What is asked:
**a.** In the Wasmtime commit message on per-thread lazy initialization, which method does the commit delete?
**b.** Continue the Wasmtime commit message on per-thread lazy initialization from its last sentence.

Text section:
========================================

Bring back per-thread lazy initialization (#2863)

* Bring back per-thread lazy initialization

Platforms Wasmtime supports may have per-thread initialization that
needs to run before WebAssembly. For example Unix needs to setup a
sigaltstack and macOS needs to set up mach ports. In #2757 this
per-thread setup was moved out of the invocation of a wasm function,
relying on the lack of Send for Store to initialize the thread at Store
creation time and never worry about it later.

This conflicted with [wasmtime's desired multithreading
story](https://github.com/bytecodealliance/wasmtime/pull/2812) so a new
[`Store::notify_switched_thread` was
added](https://github.com/bytecodealliance/wasmtime/pull/2822) to
explicitly indicate a Store has moved to another thread (if it unsafely
did so).

It turns out though that it's not always easy to determine when a
`Store` moves to a new thread. For example the Go bindings for Wasmtime
are generally unaware when a goroutine switches OS threads. This led to
https://github.com/bytecodealliance/wasmtime-go/issues/74 where a SIGILL
was left uncaught, making it appear that traps aren't working properly.

This commit revisits the decision in #2757 and moves per-thread
initialization back into the path of calling into WebAssembly. This is
differently from before, though, where there's still only one TLS access
on the path of calling into WebAssembly, unlike before where it was a
separate access. This allows us to get the speed benefits of #2757 as
well as the flexibility benefits of not having to explicitly move a
store between threads.

With this new ability this commit deletes the recently added
`Store::notify_switched_thread` method since it's no longer necessary.

========================================

Stored data:
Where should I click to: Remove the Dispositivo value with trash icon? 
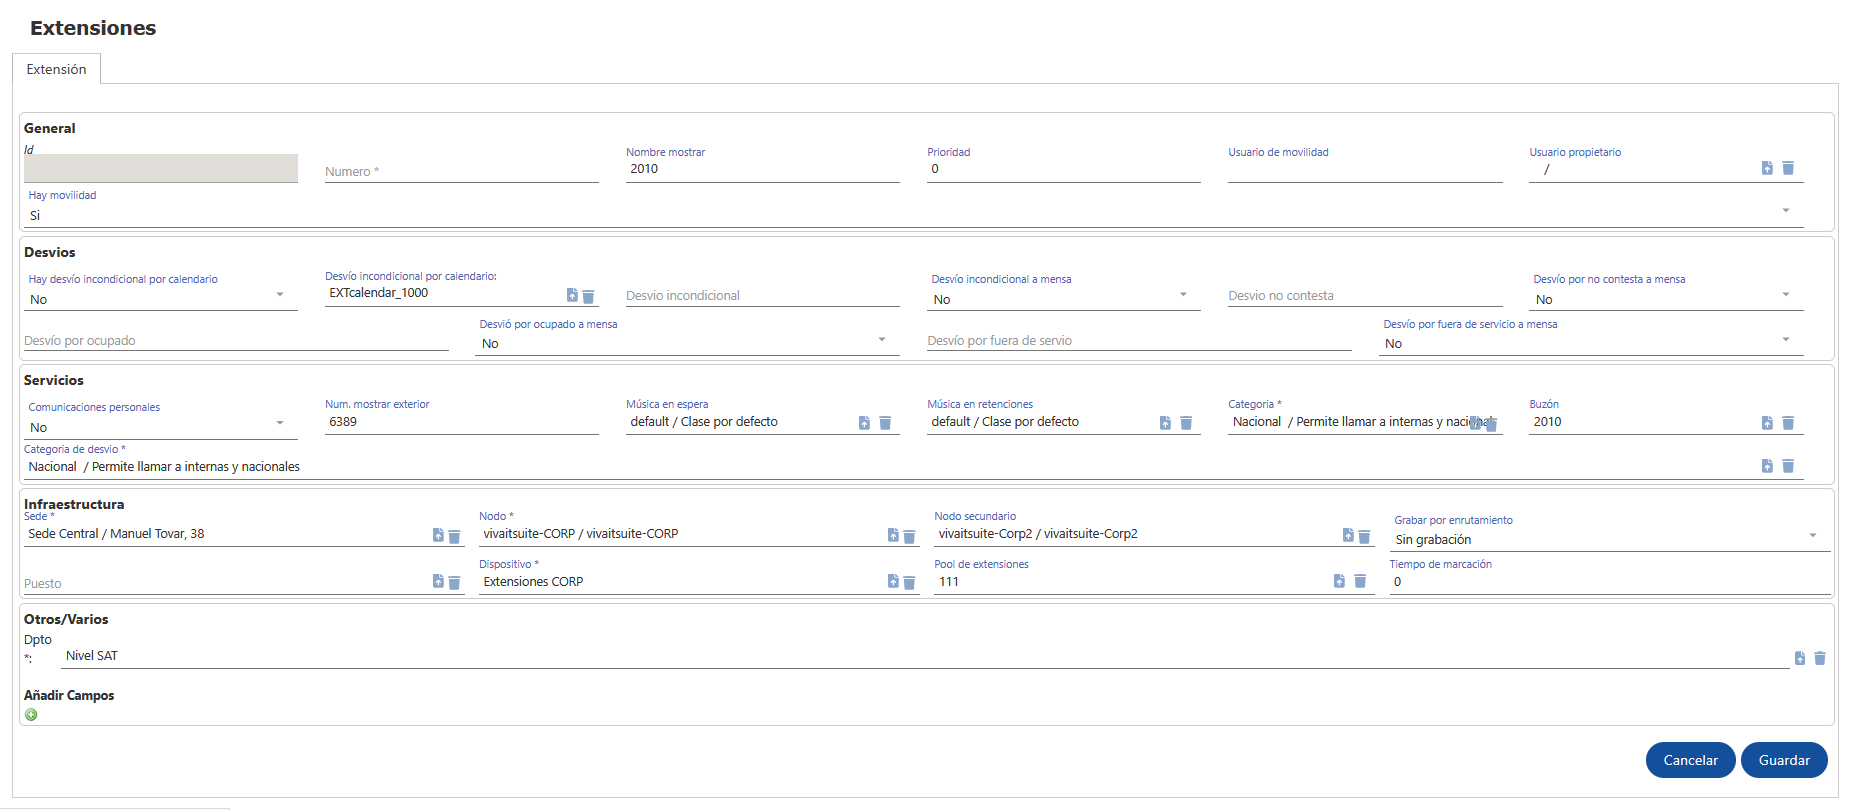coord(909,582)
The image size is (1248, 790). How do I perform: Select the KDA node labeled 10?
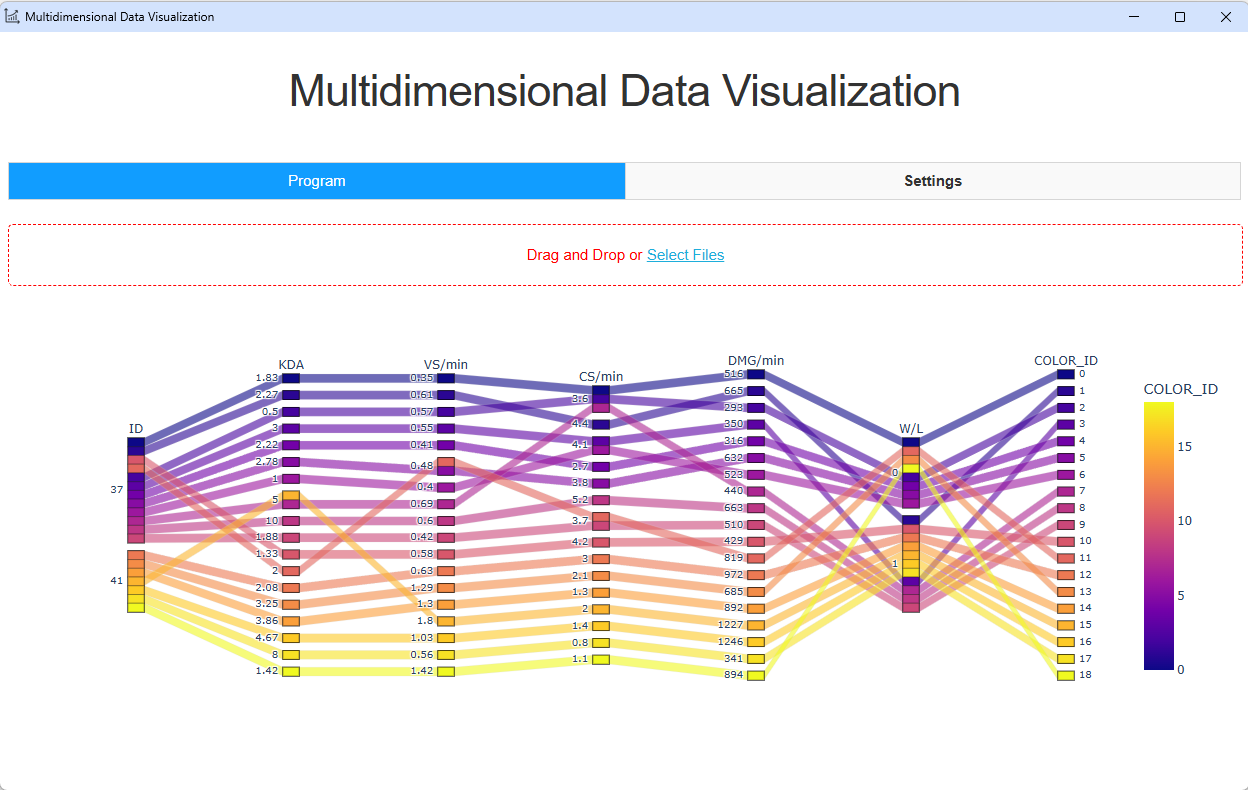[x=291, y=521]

========================================

Answers provided:
**a.** The `Store::notify_switched_thread` method.

**b.**
* Fix a test compiling
This commit is contained in:
Alex Crichton
2021-04-28 12:08:27 -05:00
committed by GitHub
parent 207da989ac
commit 7ec073cef1
6 changed files with 72 additions and 113 deletions

View File

@@ -58,13 +58,12 @@ static mut IS_WASM_PC: fn(usize) -> bool = |_| false;
/// program counter is the pc of an actual wasm trap or not. This is then used
/// to disambiguate faults that happen due to wasm and faults that happen due to
/// bugs in Rust or elsewhere.
pub fn init_traps(is_wasm_pc: fn(usize) -> bool) -> Result<(), Trap> {
pub fn init_traps(is_wasm_pc: fn(usize) -> bool) {
static INIT: Once = Once::new();
INIT.call_once(|| unsafe {
IS_WASM_PC = is_wasm_pc;
sys::platform_init();
});
sys::lazy_per_thread_init()
}
/// Raises a user-defined trap immediately.
@@ -256,7 +255,7 @@ impl<'a> CallThreadState<'a> {
}
fn with(self, closure: impl FnOnce(&CallThreadState) -> i32) -> Result<(), Trap> {
let ret = tls::set(&self, || closure(&self));
let ret = tls::set(&self, || closure(&self))?;
if ret != 0 {
return Ok(());
}
@@ -366,6 +365,7 @@ impl<T: Copy> Drop for ResetCell<'_, T> {
// the caller to the trap site.
mod tls {
use super::CallThreadState;
use crate::Trap;
use std::mem;
use std::ptr;
@@ -384,21 +384,38 @@ mod tls {
// these TLS values when the runtime may have crossed threads.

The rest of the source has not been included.